G20: a meta' tra successo e fallimento

copyright White HouseLe risorse allocate dal G20 al Fondo monetario internazionale – circa mille miliardi di dollari che verranno veicolati nel corso tempo dall’Fmi stesso - non corrispondono in senso stretto a delle misure di rilancio, ma rappresentano comunque una risposta importante alla crisi. Il primo vero passo positivo è stato compiuto però verso una “moralizzazione” ed una maggiore regolamentazione dei mercati finanziari (hedge funds, paradisi fiscali).

L’altra grande rivoluzione deriva dall’imporsi della Cina come interlocutore di primo piano per gli Stati Uniti.
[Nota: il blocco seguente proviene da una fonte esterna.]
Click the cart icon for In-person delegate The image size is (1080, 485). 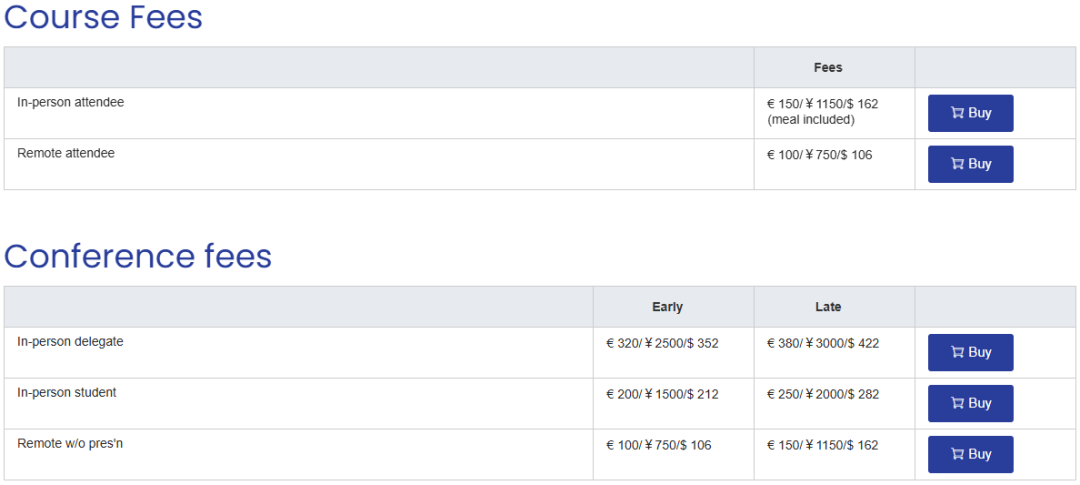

Gli Usa non dominano più il mondo, ma si trovano di fronte ad uno scenario allargato e ad un nuovo equilibrio, caratterizzato da un rafforzato asse franco-tedesco e dalla forza prorompente dei paesi emergenti.

Il nodo gordiano riguarda l’unanime consenso sulla necessità di imporre una maggiore regolamentazione al sistema finanziario – una vera novità per il mondo anglosassone – ma il summit non è andato oltre la ratifica pubblica di questo intento.

Infine, sollecitata dal G20 – Sarkozy in testa -  l’Ocse ha pubblicato la lista dei paradisi non conformi alle regole mondiali sullo scambio di informazioni fiscali. Un’azione doverosa, che però dovrà essere accompagnata da un’altra, altrettanto forte presa di posizione contro il segreto bancario. La lista di per sé non ha senso se non sarà seguita da sanzioni vincolanti per i paesi inadempienti.

Su questo punto, purtroppo, il G20 ha taciuto. La “black list” comprende i quattro paesi che non si sono mai impegnati a rispettare gli standard internazionali: Costa Rica, Malesia, Filippine e Uruguay. Ma non finisce qui: la lista “grigio scuro” contiene trenta paesi, tra cui campeggiano il Bahamas, Liberia, Liechtenstein, San Marino e quella “grigio chiaro”, che comprende otto centri finanziari come Austria, Belgio, Lussemburgo, Svizzera e Singapore. All’interno delle liste grigie rientrano quegli Stati che, pur essendosi impegnati a rispettare le regole dell'Ocse, non le hanno, in sostanza, applicate.

Immediate le reazioni, di natura opposta. Il premier del Lussemburgo, Jean Claude Juncker ha criticato la decisione dell'Ocse di stilare una lista grigia dei paradisi fiscali. “Ho parlato con i colleghi di Austria e Belgio” – anch’essi compresi nei 38 paesi delle lista - rilevando come “l'Ocse non si è nemmeno premurato di contattare i governi dei paesi interessati”.

Sconcerto anche da parte del presidente della Confederazione e ministro delle Finanze, Hans-Rudolf Merz, il quale afferma di aver preso atto della decisione dell'Ocse, ma di deplorare il modo di procedere. Il ministro disapproverebbe i criteri in base ai quali è stata allestita la lista. “La Svizzera non è un paradiso fiscale, rispetta sempre i propri impegni ed è disposta al dialogo. Il fatto che la Svizzera, in quanto membro fondatore dell'Ocse, non sia stata coinvolta nelle discussioni in ordine all'allestimento di liste è alquanto sorprendente”. Il ministro ricorda inoltre che il 13 marzo scorso, il governo svizzero ha annunciato l'allentamento del segreto bancario.

Luci ed ombre nel giudizio del ex capo dello Stato, Carlo Azeglio Ciampi, sul vertice G20 a Londra. “Sia pure con molte difficoltà - ha infatti spiegato - si è arrivati a qualche decisione. La più importante è forse quella sui paradisi fiscali e sul maggior rigore nella finanza”.

Dello stesso tenore la dichiarazione del nostro ministro degli esteri, Franco Frattini: “L'accordo per mettere uno stop ai paradisi fiscali é importante, ma ora bisogna far sì che davvero oltre alle decisioni si passi ai fatti”.

In conclusione, questo G20 caratterizzato dalla débacle dei banchieri e dei “padroni”, dagli assalti alla Royal Scotland Bank, lancia una luce di speranza: che si arrivi, entro il 2010, alla fine del tunnel. Tre elementi possono farci sperare di uscire dalla crisi:

  • l’impatto dei piani di rilancio (ritenuti insufficienti da taluni),
  • il calo dei prezzi delle materie prime, soprattutto il petrolio e
  • la diminuzione dei tassi d’interesse.

Resta tuttavia l’incertezza del credito, legata alla capacità delle banche di rifinanziare l’economia. Incertezza che rischia di trasformarci tutti in potenziali “cacciatori di teste”, per dirla con Costa-Gavras.